Wakil Ketua KPK RI, Basaria Panjaitan (Arifina Cahyanti Firdausi/MalangTIMES)
Wakil Ketua KPK RI, Basaria Panjaitan (Arifina Cahyanti Firdausi/MalangTIMES)

Komisi Pemberantasan Korupsi (KPK) RI terus gencar melakukan pemberantasan terhadap praktik-praktik korupsi. 

Salah satu sasarannya, berada di lingkup pemerintahan daerah yang mulai harus menerapkan semua sistem pelayanan dengan transaparan.

Khususnya di Kota Malang yang sempat menjadi perbincangan publik dalam kasus korupsi massal yang melibatkan pejabat pemerintahan itu. 

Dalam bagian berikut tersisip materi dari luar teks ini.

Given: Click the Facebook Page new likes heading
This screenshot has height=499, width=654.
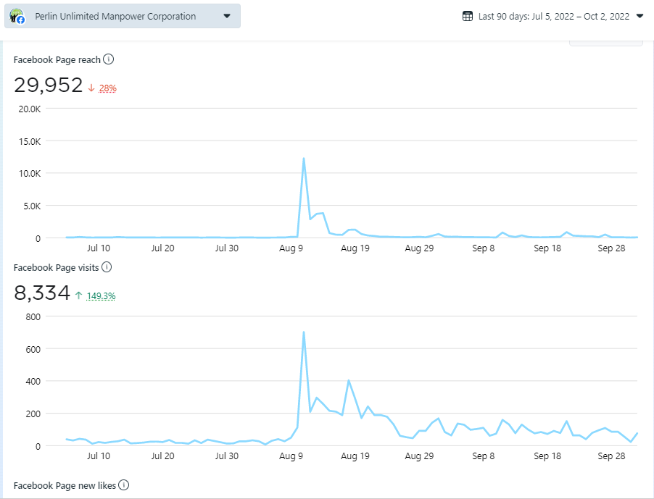Looking at the screenshot, I should pos(65,485).
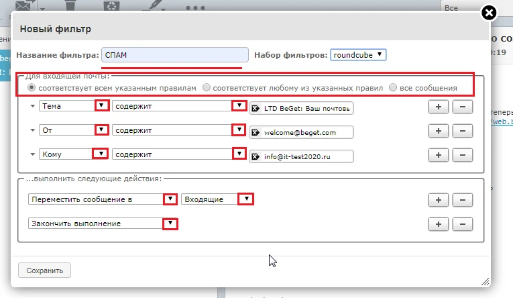Remove the Кому rule with minus button
The height and width of the screenshot is (298, 513).
click(x=463, y=155)
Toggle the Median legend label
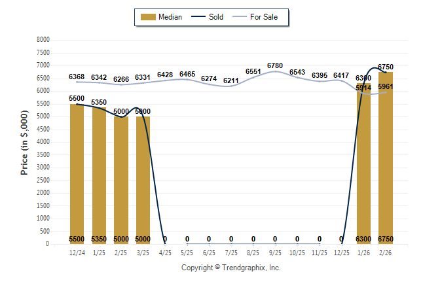Image resolution: width=423 pixels, height=284 pixels. coord(170,17)
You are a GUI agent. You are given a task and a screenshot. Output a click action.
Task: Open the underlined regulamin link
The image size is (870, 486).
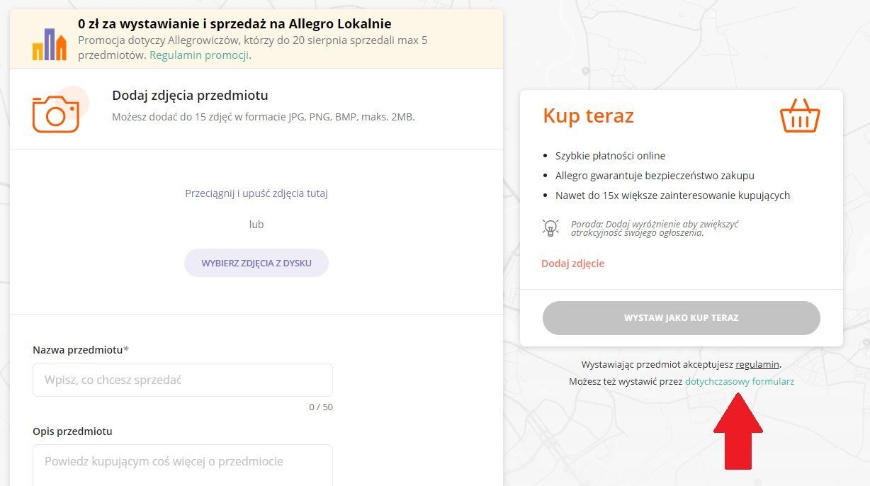(x=757, y=364)
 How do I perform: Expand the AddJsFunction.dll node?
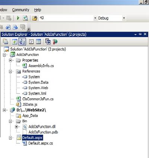pos(16,127)
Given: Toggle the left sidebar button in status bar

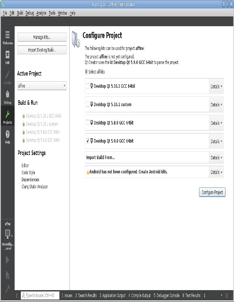Looking at the screenshot, I should tap(17, 295).
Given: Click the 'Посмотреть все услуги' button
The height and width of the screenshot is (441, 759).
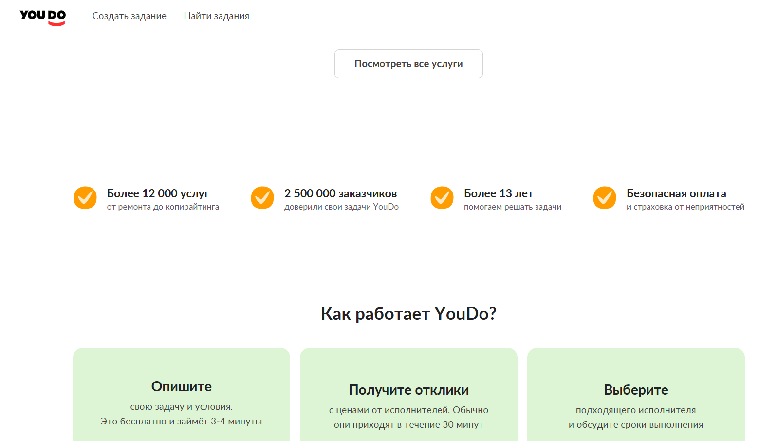Looking at the screenshot, I should tap(408, 63).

KPK dengan tegas mewanti-wanti Pemerintah Kota (Pemkot) Malang untuk terhindar dari praktik-praktik tak beradab tersebut.

Wakil Ketua KPK RI Basaria Panjaitan menyatakan banyak hal yang bisa dilakukan dalam pencegahan korupsi di lingkup pemerintah daerah, salah satunya dengan perbaikan birokrasi. 

Namun, ia mengakui jika hal itu juga tidak mudah karena perbaikan birokrasi juga menyangkut sistem dan harus terintegrasi.

"Tugas dari KPK selain melakukan penindakan, kita juga sering melakukan tangkap tangan. Seperti yg didengar selama ini dengan penyadapan di tingkat penyelidikan. Nah, ada strategi dari KPK yang disebut pencegahan penindakan terintegrasi, maka kita lakukan pencegahan," ujarnya saat melakukan kunjungan ke Kota Malang belum lama ini.

Ia menyebut, untuk memerangi korupsi mutlak harus dilakukan dari pemikiran pribadi. Cegah niat korupsi, transparansi dalam anggaran. 

Maka dari itu, pihaknya meminta Pemkot Malang segera menerapkan e-planning dan e-budgetting bersama pelayanan terpadu satu pintu (PTSP).

"Semua yang dianggarkan harus sesuai dengan yang direncanakan. Kunci supaya korupsi hilang itu hanya satu, semua harus dilakukan secara transparan, makanya kita buat sistem online agar semua bisa membacanya," imbuhnya.

Lebih lanjut, ia menjelaskan selama ini yang menjadi urusan KPK ketika melakukan penindakan terhadap kasus korupsi bisa terselesaikan cukup di lingkup penegak hukum daerah. 

Yang mana, hal itu harus melibatkan semua pihak untuk bersinergi memberantas korupsi.

"Kalau integritas baik, rasanya praktik korupsi itu tidak akan terjadi. Profesional berintegritas. Jangan sampai ada petugas yang bermain, jangan selalu menyesalnya belakangan," pungkasnya.